The reason so many BBC network news programmes seem so anglocentric is because they tend to take their editorial agenda from the press, which doesn't report Scotland in its London editions. This, rather that any anti-Scottish bias among editors of the 6pm news or Any Questions, accounts for the absence of Scottish stories.

If you ask BBC network producers about reflecting Scotland they are genuinely mystified. "But we always make clear we are talking about England and Wales," they say, as if that was the end if it. Ask them if they ever cover stories about the Scottish NHS or education system and they will look at you blankly and say: "What stories?"

Issues such as gay marriage or the cost of sending kids to university are seen from a metropolitan perspective because they don't read stories about the Scottish system in the UK press. They think it would be perverse to run stories about Scottish issues that are of zero interest to the majority of their viewers and listeners. Problems with the marking of English A Level results at national news while the problems at the Scottish Qualifications Agency over marking of Highers are not. What they really like are stories about badgers.

There's no getting round this, given the centralised architecture of BBC News. It's just how it is. Over a decade ago, the BBC had the opportunity to address the problem by introducing a Scottish 6pn edition of the news, but this was rejected because of the fear it would promote nationalism. Precisely the reverse is the case.

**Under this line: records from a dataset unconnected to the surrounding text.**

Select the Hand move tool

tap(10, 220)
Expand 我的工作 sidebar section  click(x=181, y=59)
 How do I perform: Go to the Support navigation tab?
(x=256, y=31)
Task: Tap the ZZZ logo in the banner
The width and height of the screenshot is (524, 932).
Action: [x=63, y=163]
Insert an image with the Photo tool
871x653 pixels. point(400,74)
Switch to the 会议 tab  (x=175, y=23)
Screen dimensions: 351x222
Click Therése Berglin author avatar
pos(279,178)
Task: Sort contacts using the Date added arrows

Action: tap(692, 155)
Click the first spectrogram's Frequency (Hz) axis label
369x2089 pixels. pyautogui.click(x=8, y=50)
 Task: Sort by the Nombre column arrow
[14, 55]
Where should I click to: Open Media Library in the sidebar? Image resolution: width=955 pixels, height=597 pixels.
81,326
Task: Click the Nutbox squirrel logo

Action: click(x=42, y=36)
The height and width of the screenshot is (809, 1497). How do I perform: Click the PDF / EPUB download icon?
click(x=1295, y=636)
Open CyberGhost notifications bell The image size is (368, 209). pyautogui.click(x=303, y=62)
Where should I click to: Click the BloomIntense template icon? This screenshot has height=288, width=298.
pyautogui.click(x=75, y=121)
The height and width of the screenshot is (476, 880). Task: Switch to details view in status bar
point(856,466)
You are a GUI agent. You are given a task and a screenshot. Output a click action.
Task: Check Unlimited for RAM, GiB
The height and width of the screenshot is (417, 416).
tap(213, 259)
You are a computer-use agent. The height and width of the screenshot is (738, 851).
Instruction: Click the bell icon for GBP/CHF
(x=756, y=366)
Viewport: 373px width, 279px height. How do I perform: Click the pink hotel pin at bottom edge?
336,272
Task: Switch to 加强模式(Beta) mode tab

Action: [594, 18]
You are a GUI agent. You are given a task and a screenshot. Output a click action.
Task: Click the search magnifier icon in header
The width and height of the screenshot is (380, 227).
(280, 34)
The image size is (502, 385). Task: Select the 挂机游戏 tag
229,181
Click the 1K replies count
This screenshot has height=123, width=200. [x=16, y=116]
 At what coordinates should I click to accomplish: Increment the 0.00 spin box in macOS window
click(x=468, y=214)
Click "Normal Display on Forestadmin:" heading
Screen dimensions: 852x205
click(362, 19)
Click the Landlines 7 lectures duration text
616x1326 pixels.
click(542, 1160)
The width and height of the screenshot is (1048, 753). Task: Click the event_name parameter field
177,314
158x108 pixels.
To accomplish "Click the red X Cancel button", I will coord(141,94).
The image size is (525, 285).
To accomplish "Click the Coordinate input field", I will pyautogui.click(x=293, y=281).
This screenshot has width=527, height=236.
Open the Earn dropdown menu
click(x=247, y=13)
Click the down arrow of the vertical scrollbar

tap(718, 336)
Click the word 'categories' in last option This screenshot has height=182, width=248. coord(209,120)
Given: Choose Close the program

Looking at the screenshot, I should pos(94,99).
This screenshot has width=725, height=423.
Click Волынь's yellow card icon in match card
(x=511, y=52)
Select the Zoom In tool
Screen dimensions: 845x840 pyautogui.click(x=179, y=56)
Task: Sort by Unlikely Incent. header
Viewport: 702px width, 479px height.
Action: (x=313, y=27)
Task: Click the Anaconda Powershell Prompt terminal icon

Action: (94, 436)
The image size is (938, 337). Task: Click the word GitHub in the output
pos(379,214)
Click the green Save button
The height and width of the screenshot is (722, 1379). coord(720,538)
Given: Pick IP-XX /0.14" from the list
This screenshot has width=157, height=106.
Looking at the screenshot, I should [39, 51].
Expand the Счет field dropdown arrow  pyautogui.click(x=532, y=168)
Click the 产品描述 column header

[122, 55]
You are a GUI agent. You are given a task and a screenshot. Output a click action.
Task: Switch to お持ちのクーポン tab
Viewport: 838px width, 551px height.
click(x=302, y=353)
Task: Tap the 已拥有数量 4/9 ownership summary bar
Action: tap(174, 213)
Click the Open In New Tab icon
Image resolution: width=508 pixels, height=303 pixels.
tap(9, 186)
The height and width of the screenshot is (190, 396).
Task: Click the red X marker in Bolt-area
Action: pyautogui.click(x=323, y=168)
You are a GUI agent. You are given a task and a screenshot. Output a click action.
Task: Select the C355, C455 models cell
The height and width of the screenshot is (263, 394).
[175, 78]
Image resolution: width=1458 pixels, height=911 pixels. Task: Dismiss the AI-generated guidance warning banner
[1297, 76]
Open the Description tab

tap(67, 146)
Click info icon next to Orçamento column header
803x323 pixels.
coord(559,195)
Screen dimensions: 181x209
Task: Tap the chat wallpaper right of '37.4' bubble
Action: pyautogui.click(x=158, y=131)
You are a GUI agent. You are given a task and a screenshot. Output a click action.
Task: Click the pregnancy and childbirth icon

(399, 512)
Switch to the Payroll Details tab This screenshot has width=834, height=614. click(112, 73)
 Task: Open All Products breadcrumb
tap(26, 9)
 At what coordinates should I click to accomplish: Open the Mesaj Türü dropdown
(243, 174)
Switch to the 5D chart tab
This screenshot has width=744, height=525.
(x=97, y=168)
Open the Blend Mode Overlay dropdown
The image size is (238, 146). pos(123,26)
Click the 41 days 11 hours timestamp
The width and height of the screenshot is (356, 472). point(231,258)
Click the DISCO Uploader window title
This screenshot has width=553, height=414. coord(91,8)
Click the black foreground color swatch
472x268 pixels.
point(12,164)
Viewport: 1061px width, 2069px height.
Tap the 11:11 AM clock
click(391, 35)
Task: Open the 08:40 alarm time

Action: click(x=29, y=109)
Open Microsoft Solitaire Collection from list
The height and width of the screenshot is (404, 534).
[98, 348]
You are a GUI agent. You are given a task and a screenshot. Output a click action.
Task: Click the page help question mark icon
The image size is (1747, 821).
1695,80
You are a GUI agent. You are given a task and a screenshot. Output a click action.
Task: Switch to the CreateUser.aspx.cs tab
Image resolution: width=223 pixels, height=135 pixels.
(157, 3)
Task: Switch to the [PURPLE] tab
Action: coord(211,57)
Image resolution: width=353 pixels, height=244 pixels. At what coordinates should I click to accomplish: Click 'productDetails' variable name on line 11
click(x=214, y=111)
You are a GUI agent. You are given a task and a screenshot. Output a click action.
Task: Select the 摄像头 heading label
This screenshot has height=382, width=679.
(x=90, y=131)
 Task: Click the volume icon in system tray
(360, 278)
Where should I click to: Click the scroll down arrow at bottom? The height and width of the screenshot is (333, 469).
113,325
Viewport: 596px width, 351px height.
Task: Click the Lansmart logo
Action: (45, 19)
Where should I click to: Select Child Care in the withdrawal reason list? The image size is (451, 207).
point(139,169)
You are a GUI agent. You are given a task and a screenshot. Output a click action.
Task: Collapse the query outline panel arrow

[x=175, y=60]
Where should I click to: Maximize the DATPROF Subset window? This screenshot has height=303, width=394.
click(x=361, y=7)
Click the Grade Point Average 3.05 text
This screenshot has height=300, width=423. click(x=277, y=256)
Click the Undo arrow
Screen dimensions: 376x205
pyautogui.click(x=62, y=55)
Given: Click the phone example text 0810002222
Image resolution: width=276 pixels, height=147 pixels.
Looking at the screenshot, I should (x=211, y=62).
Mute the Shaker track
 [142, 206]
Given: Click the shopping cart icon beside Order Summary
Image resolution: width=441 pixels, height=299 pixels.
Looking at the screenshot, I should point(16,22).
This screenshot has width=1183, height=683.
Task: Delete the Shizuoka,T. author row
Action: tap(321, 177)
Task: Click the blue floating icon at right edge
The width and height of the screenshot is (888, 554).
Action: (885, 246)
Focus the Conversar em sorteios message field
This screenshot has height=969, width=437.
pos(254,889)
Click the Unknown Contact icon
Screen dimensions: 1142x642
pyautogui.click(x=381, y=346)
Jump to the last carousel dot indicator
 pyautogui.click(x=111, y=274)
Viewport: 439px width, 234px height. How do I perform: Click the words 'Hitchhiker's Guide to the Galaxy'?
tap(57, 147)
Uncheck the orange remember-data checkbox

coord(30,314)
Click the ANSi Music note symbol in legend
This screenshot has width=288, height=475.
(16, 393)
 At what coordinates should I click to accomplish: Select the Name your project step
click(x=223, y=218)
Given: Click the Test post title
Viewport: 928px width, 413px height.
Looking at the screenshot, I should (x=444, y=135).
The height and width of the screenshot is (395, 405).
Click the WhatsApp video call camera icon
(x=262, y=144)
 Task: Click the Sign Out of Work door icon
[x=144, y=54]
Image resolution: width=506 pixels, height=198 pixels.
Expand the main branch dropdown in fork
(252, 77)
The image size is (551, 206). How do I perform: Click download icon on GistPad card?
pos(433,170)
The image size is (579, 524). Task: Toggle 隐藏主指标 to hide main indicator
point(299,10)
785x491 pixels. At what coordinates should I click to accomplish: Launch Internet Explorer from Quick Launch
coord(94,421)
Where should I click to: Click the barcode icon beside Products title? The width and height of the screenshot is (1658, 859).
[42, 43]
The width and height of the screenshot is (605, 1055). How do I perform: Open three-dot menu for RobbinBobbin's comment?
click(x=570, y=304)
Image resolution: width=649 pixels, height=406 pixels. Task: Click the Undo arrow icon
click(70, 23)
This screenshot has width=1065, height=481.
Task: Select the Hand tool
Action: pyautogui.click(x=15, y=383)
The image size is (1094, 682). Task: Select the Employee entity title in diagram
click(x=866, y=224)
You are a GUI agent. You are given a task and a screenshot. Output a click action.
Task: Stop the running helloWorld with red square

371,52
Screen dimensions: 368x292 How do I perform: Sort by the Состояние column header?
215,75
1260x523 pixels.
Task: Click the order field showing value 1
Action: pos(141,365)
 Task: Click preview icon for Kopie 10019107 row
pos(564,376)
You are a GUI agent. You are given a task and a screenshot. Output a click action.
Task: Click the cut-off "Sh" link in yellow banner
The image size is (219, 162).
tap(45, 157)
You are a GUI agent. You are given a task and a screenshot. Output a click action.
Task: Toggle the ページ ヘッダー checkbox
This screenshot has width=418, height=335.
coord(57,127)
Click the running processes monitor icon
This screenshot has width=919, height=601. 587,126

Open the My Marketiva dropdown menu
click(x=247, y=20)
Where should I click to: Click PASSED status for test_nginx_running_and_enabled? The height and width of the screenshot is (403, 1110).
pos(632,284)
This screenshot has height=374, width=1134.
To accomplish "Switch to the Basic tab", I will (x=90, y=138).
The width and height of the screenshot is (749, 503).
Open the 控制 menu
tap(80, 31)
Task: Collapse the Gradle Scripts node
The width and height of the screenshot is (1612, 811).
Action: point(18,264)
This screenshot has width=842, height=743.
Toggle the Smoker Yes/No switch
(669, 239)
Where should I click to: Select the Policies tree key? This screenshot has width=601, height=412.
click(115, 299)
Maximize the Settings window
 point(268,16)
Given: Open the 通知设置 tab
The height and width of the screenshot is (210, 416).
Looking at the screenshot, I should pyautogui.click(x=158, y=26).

The metropolitan parochialism of the media is one of the SNP's best recruiting sergeants, because it perpetuates the myth of London bias. Mind you, when Question Time puts the SNP's Angus Robertson up against four Unionists, including George Galloway and Nigel Farage, you have to wonder if it's just myth.

BBC Scotland does its level best to rectify the balance. However, it knows, and we know, that it is regional broadcasting. Just look at all the programmes – few do. Too often BBC Scotland seems to be producing second-rate programmes for a second-class audience. I worked for the BBC for many years, and share the blame.

But it needn't be this way. I have never been involved in a factual programme from Scotland that had the investment or production values of the STV and The Herald's Road to Referendum documentaries transmitted last month. They weren't satisfied with regional and the difference was obvious on screen. Road to Referendum, which reappears on the ITV network on August 15, was the work of a former BBC Scotland employee too: the producer-director Brendon O'Hara. How does the BBC manage to lose people like that?

Partly out of fear. BBC Scotland is intensely worried about generating political controversy or offending the self-appointed guardians of the constitution such as Lord Foulkes, who complained about Road to Referendum before he'd even seen it. BBC Scotland prefers dull late-night programmes that no-one watches because that makes life easier for the dull bureaucrats who run the corporation.

This I am afraid is why you will never see a Borgen on BBC Scotland, even if it had the money to make it. It would simply cause too much heat. Westminster MPs would girn about the BBC promoting independence. Lunches with the controller would become tense and tetchy.

I am heartened that the BBC is sending the excellent Today presenter, Jim Naughtie, on a two- day a week loan to Good Morning Scotland (GMS) in the run-up to the referendum. Tokenism it may be, but at least he will be able to confirm how minimal are the resources of GMS compared to the network flagship.

Even here, metropolitan preoccupations abound. Papers such as the Independent reported this, not as a great boost to Scottish broadcasting, but as a sign that Naughtie is being edged out of his Today seat in favour of someone younger and more telegenic. "Poor old Jim floats away," said the London Evening Standard. Sums it up perfectly.